> **Problem statement**
Tally up every line in the records beneath that has "computer", and write down only the total.

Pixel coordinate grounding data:
______
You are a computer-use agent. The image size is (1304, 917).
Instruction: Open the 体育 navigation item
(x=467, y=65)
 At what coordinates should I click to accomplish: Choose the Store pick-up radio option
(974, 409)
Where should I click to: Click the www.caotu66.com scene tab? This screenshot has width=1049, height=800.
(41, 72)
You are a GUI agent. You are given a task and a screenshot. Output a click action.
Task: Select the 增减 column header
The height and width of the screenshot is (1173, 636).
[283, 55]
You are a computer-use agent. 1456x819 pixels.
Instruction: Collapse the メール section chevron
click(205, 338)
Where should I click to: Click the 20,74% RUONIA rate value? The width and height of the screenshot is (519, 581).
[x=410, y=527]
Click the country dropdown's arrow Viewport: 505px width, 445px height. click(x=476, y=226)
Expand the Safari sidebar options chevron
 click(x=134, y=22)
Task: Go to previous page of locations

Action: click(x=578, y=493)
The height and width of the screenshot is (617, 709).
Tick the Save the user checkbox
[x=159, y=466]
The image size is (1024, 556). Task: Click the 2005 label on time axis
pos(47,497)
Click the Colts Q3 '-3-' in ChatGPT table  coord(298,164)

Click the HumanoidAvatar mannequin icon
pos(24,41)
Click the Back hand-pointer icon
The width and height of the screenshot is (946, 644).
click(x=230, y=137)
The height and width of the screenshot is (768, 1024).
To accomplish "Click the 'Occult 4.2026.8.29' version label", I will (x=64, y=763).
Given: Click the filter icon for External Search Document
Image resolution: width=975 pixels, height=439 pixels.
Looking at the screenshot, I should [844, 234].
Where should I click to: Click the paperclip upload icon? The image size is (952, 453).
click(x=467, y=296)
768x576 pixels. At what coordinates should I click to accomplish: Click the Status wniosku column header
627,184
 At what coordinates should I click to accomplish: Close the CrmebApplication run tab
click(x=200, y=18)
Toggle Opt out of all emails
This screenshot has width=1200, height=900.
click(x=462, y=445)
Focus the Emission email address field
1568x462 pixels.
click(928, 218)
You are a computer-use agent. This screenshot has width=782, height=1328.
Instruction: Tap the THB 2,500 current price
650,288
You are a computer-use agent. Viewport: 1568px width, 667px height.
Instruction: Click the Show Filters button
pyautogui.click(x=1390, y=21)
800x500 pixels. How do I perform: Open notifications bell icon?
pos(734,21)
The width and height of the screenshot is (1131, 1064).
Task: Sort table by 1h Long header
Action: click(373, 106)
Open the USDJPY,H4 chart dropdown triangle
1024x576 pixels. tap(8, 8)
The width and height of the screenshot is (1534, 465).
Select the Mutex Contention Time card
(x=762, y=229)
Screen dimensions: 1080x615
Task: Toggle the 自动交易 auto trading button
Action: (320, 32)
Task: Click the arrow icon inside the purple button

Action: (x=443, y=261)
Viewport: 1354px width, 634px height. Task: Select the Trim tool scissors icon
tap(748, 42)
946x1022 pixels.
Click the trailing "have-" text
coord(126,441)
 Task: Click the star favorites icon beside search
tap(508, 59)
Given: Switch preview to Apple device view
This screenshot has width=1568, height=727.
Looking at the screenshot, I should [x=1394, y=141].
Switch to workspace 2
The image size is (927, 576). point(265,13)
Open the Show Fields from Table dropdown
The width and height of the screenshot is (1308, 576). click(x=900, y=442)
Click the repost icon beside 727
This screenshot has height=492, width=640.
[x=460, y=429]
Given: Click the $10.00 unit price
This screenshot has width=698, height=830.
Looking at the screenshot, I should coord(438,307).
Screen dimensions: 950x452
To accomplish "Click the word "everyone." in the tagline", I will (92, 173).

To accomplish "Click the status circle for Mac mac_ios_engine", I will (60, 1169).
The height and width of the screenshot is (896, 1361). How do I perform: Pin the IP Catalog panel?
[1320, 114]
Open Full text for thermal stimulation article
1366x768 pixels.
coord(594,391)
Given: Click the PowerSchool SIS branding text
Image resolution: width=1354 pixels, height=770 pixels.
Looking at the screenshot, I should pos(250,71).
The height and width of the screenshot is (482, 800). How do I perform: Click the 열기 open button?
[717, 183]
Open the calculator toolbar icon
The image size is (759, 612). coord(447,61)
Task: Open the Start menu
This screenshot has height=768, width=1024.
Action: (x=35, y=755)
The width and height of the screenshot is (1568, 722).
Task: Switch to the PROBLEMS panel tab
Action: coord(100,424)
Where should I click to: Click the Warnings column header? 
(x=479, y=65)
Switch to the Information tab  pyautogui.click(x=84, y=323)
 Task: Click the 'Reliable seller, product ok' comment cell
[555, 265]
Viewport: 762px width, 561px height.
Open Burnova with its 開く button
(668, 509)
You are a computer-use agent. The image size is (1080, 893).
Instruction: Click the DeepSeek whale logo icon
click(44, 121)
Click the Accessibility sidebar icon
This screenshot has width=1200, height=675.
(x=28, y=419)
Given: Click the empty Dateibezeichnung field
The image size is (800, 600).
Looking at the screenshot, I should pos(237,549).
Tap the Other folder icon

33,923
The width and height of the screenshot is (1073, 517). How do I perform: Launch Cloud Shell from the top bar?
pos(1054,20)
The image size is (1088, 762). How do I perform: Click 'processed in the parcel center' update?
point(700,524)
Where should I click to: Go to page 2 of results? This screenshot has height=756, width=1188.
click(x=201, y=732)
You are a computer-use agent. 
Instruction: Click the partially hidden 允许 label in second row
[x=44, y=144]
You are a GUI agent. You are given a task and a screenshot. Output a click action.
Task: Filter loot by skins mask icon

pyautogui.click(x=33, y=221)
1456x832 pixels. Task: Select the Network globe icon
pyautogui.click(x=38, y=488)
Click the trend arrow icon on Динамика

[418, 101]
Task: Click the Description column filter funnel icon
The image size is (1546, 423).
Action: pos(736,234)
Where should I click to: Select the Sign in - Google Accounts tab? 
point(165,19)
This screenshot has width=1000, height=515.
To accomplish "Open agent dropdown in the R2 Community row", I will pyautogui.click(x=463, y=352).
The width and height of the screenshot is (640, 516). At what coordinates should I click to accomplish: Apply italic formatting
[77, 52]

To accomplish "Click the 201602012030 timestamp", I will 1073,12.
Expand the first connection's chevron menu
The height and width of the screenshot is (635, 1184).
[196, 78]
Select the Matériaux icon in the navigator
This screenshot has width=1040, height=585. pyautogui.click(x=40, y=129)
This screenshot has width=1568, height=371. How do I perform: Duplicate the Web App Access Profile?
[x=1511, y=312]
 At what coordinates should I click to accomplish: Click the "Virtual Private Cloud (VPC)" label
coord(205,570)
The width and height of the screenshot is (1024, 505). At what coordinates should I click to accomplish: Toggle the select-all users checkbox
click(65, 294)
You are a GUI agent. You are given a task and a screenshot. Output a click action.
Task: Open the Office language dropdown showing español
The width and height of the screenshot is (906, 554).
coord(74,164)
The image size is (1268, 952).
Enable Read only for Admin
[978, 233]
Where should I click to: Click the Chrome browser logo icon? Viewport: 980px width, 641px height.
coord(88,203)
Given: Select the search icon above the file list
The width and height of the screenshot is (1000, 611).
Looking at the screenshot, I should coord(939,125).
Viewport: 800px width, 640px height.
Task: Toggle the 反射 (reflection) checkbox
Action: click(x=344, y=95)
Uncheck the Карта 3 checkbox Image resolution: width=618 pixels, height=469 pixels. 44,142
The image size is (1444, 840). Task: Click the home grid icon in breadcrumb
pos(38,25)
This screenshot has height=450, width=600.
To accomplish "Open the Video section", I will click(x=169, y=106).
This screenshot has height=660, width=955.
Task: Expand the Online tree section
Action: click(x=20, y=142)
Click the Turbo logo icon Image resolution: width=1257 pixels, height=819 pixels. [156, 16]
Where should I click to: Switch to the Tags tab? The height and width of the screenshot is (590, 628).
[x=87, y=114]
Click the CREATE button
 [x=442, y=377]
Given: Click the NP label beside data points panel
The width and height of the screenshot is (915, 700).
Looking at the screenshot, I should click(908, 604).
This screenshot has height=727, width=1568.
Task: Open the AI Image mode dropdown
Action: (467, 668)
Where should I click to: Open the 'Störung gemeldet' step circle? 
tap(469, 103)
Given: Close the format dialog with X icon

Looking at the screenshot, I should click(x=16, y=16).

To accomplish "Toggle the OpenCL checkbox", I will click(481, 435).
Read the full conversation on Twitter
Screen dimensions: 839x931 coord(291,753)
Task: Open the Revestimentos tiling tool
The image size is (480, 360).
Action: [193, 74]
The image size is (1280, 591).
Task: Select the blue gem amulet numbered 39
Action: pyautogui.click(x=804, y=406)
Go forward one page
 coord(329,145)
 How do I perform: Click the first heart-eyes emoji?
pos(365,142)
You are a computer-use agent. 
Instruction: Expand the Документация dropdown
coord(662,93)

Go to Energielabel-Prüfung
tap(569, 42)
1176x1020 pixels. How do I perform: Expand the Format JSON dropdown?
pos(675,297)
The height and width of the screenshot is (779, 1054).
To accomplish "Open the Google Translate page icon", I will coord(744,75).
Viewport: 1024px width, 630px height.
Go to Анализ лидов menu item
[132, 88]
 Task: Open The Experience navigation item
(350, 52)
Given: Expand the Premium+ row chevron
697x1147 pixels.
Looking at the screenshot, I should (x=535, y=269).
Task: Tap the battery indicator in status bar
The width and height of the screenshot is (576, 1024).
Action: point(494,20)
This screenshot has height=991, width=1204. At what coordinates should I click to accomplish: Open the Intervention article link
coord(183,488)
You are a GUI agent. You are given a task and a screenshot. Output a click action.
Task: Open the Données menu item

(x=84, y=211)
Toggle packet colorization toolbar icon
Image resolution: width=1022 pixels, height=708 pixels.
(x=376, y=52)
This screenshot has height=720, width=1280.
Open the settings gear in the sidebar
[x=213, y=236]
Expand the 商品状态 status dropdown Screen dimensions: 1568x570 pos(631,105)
______
> **Answer section**
7